Text passage -
▼

The reemergence of TB as a global health problem over the past two decades, accompanied by increasing resistance, represents a serious problem in terms of both TB control and clinical management. The reasons for the mounting prevalence of MDR-TB may be due to underdiagnosis of TB cases and irregular drug consumption related to drug compliance. [12]

The prevalence of mono-Isoniazid resistance was found to be 8.44% and this is comparable with previous studies done in Chennai (10.6%) [8] and Jaipur (10%). [12]

The prevalence of mono-Rifampicin resistance was 7.91%. Different studies have reported prevalence of mono-Rifampicin resistance varying from 1.5-11%. [2],[3],[5],[12] Mono-Rifampicin resistance is considered as a surrogate marker for MDR-TB.

▲

Source data -
▼

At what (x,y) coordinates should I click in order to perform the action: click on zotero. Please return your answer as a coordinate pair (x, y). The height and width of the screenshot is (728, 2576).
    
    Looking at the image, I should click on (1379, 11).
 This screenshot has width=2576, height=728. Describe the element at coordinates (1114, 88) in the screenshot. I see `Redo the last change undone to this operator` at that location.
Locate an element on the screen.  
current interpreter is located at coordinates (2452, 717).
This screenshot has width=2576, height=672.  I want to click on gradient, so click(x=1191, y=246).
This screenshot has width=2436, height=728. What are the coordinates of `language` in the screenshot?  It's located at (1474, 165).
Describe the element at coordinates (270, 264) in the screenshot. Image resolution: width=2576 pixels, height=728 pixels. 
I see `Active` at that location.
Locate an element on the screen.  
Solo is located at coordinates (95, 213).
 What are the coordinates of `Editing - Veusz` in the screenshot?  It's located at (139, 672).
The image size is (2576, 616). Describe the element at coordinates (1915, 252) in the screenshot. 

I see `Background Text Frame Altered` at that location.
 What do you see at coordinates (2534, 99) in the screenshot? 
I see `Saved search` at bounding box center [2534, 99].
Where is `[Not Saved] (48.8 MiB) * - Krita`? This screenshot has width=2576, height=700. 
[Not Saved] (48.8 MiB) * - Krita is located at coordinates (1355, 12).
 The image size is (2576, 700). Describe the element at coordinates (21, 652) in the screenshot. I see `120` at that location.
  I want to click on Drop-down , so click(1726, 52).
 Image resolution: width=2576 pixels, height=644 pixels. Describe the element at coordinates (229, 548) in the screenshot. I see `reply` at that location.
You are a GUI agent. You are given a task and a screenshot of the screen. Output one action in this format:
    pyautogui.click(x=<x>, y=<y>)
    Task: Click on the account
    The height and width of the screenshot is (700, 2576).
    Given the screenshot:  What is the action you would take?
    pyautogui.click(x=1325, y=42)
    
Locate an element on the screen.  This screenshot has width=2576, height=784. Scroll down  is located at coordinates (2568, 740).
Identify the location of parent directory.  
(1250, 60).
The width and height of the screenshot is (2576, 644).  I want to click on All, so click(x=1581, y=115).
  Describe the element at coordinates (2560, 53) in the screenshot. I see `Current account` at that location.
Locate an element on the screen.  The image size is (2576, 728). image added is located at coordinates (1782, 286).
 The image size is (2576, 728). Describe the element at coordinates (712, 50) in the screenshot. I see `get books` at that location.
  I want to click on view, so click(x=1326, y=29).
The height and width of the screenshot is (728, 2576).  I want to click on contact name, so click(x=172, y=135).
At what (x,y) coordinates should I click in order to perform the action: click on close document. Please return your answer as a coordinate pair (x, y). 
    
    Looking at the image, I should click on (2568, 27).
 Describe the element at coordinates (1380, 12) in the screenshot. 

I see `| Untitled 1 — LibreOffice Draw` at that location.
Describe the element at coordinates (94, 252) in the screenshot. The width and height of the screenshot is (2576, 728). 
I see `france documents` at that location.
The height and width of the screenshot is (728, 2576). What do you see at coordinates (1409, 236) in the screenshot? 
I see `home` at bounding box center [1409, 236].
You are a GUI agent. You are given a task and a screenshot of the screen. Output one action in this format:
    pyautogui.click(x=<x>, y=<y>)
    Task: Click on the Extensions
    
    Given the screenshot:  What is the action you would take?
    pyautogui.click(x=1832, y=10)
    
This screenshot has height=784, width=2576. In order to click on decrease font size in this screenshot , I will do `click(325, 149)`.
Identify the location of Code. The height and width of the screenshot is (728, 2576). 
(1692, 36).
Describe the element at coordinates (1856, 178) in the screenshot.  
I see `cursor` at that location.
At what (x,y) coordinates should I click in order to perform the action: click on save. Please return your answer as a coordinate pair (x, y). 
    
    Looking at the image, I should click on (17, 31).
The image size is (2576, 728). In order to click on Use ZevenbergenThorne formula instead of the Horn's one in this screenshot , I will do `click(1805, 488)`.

▲

Requirement A -
According to the tuberculosis resistance passage, what prevalence of mono-Rifampicin resistance was found?
Requirement B -
Summarize the tuberculosis resistance passage in two sentences.

Task output A -
7.91%

Task output B -
Tuberculosis has reemerged as a global health problem with increasing resistance, and the mounting prevalence of MDR-TB may be due to underdiagnosis of cases and irregular drug consumption. Mono-Isoniazid resistance was found in 8.44% of cases, comparable with studies in Chennai and Jaipur, and mono-Rifampicin resistance, considered a surrogate marker for MDR-TB, was found in 7.91%.